Die unterschiedlichen Bauprinzipen, Glas-Sorten und -beschichtungen, die Anzahl der Blendenlamellen etc. haben alle Einfluss auf das Bild und produzieren richtig eingesetzt statt Bildfehlern charmante Flares, Verzerrungen und andere ­Effekte, die einen Look unterstreichen und perfektionieren.

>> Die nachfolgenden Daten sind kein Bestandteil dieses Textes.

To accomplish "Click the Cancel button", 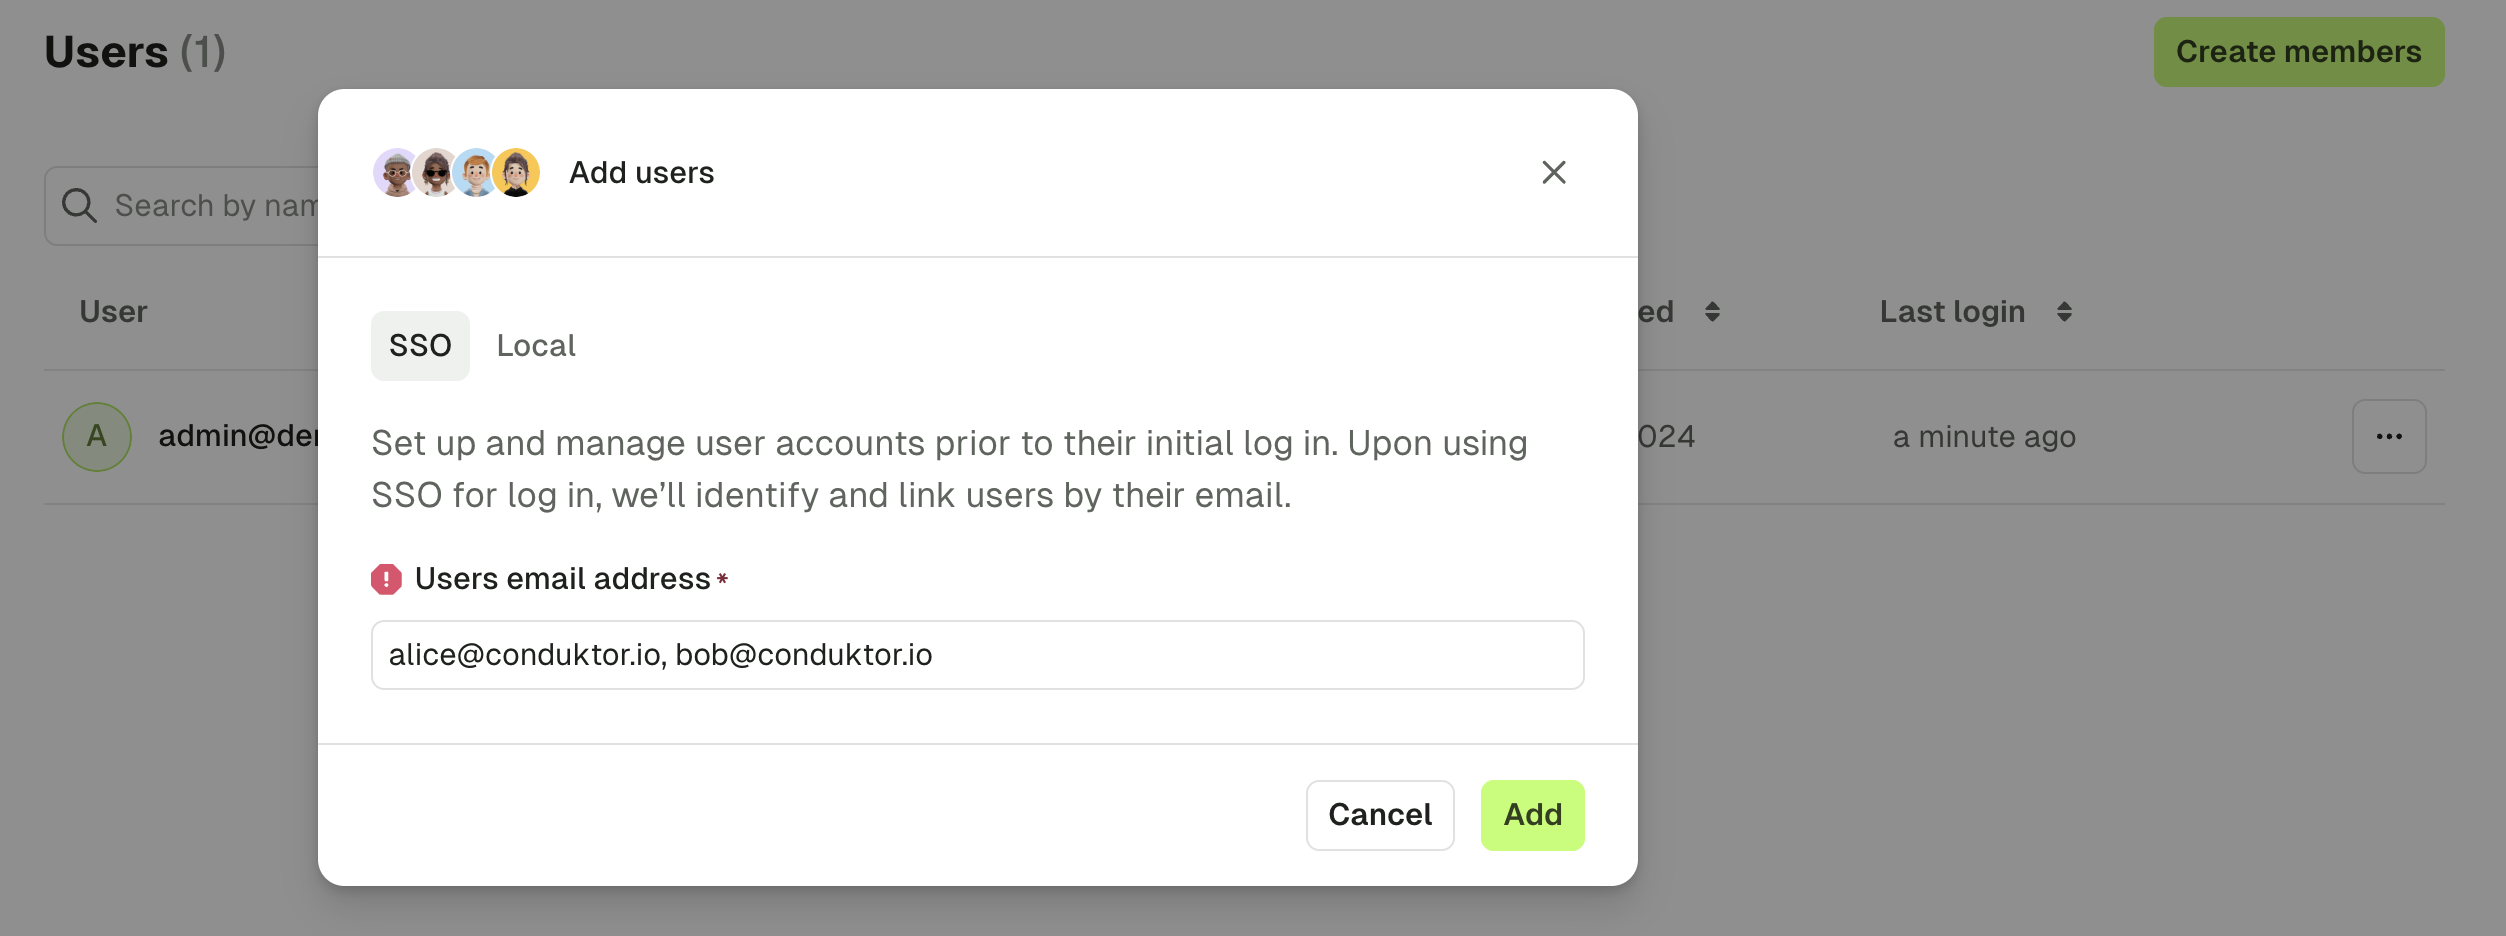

Heutzutage sind professionelle Objektive im Verhältnis nahezu perfekt in der Leistung, was Auflösung, Kontrast, oder Verzeichnung betrifft, in der Produktion hält man ihren Standard gleichmäßig hoch. Die Qualität wird mit Messmaschinen kontrolliert, bevor die Einzellinsen zu Objek­tiven zusammengebaut werden. »Man versucht außerdem, den Objektivsatz so anzugleichen, dass er in sich konsistent ist. Bei historischen ­Objektivsätzen, wie dem Cooke-Speed-Panchro-Satz, trifft man dagegen bei den unterschied­lichen Brennweiten auf verschiedene Charaktere.« Und diese will Alfred Piffl für die Anforderungen des heutigen Drehbetriebes nutzbar machen.